Cette approche symbolique se veut être un complément au très beau morceau d’architecture que notre sœur Solange a produit ici même (Lire son article). Comme toujours en matière de symbolisme maçonnique, pour chaque symbole il y a le sens primitif et puis les rajouts effectués par les chefs de file des courants philosophico-ésotériques.
Le sens primitif du symbolisme de la coupe d’amertume me semble être d’inspiration biblique en conformité avec la démarche des premiers concepteurs des rituels maçonniques.

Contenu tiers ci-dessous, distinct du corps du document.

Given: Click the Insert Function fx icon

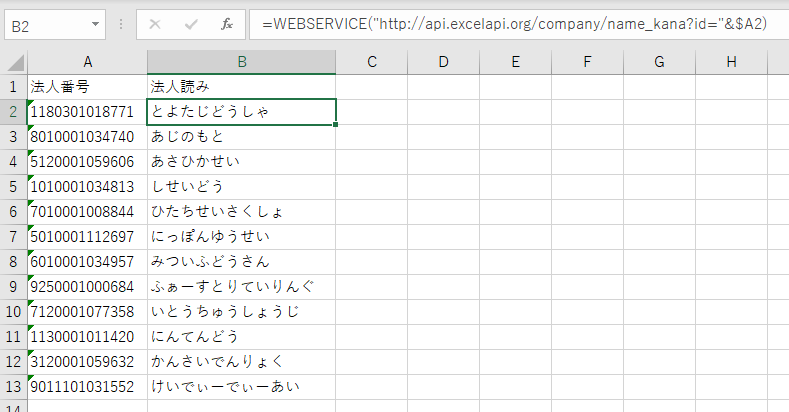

Pour aboutir à cette conclusion, plusieurs pistes sont à notre portée :
- Les mots dans la Bible
- L’évangile selon Saint Mathieu
- La logique même du rituel maçonnique dans sa pureté initiale !
Les mots dans la Bible
Dans la Bible, on retrouve les mots, coupe, amertume,
- La coupe a 59 occurrences ;
- Amertume a 21 occurrences;
- Dans les Psaumes, « l’humanité est comparée à un invité recevant de Dieu, en une coupe, un lot d’expériences heureuses (Ps 16:6 23:6 etc.), mais aussi à un malheureux recevant de Dieu le lot amer de l’infortune (11:6) » ;
- La coupe de la colère et de la justice de Dieu, (Jer 25:15, Eze 23:32 )
L’Evangile de Jésus-Christ selon Saint Matthieu
C’est dans le chapitre 20 Verset 22 que l’on trouve l’expression la plus claire :
…. « Vous ne savez pas ce que vous demandez ! Pouvez-vous boire la coupe amère de souffrance que je vais boire ? » « Oui, répondirent-ils, nous le pouvons ! »
La logique primitive du rituel maçonnique
La particularité de notre rituel est de mettre en scène sans expliquer !
C’est par la concomitance des déroulements des différentes phases de la Bible et du rituel maçonnique que l’on comprend ce à quoi notre symbolisme renvoie.
Globalement, le rituel maçonnique du 1er au 3ème degré peut être compris comme une illustration de l’expérience mythique de l’élévation de Jésus-Christ.
Tout se passe comme si boire la coupe était une prédiction : l’annonce d’un vrai malheur, la mort d’Hiram en parallèle avec la crucifixion de Jésus, et aussi l’annonce d’un vrai bonheur, son élévation en parallèle avec la résurrection de Jésus.
On pourrait démontrer que l’essentiel des différentes phases de nos rituels se passe avant, pendant et après la crucifixion, à Pâques, entre Midi et Minuit. L’initié est amené à revivre la passion du Christ via la légende d’Hiram !
La coupe d’amertume se place au tout début du processus ! Si classiquement elle est mise en rapport avec un serment, il est clair qu’il s’agit là d’un prétexte organisationnel qui ne correspond pas à l’importance du symbole !
Tout se passe comme si la coupe d’amertume avait une fonction annonciatrice qui se vérifiera au 3ème degré lors de l’annonce du meurtre d’Hiram, équivalent symbolique de la crucifixion.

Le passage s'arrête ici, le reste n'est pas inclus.